Scallops are one of my favorite foods ever. There’s something so simple and yet so savory about them. I had a dish similar to this for lunch at a cute restaurant last summer, and when I saw that scallops were on sale this week, I knew it was what I’d be making. I had to use frozen peas because fresh weren’t available, but it was still good. It would have been a lot better with fresh peas though. Frozen just never has that same…pea-ness (that’s what she said). I might mix it up with a different vegetable next time, since the peas are what I remember the being so delicious last time, but I’m not sure what else would be good. Maybe it’s just a recipe that should wait until summer…
- olive oil
- 1/2 vidalia onion, diced
- 2 c. arborio rice
- 2 c. white wine
- 4 c. chicken stock
- 1 c. peas
- 1 lb. scallops
- 1/4 c. basil, chopped
1. Make basil oil: In food processor, combine basil and about 1/4 c. olive oil. Blend well. Set aside.

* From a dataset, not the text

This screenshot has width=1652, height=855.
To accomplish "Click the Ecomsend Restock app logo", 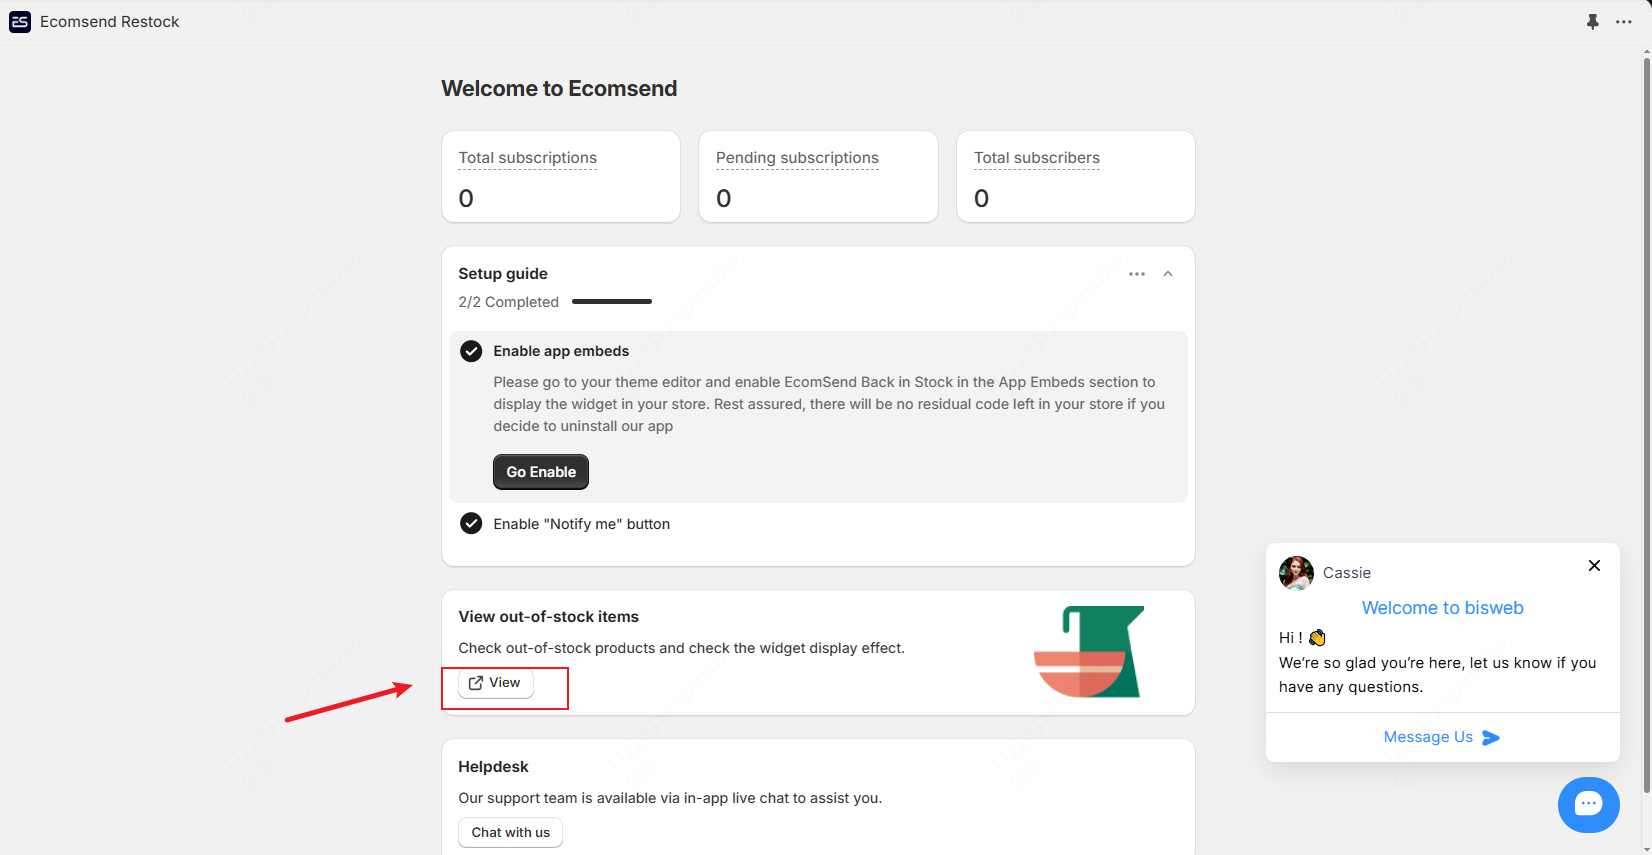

1. Heat a little oil in a large skillet, over medium high heat. Add onion and cook until soft. Add rice. Stir until heated and almost translucent.
2. Add wine in 1/2 cup increments, stirring nearly constantly. When out of wine, switch to stock until rice is soft and creamy, and won’t absorb more liquid.. This process should take about a half hour. Stir in peas.
3. Heat a second pan over high heat. Dry scallops with a paper towel. When pan is very hot, add scalops. Cook about 3 minute on each side.
4. Arrange a portion of rice in a dish. Top with scallops. Dallop on about 1 T. of the Basil-oil mixture for each serving.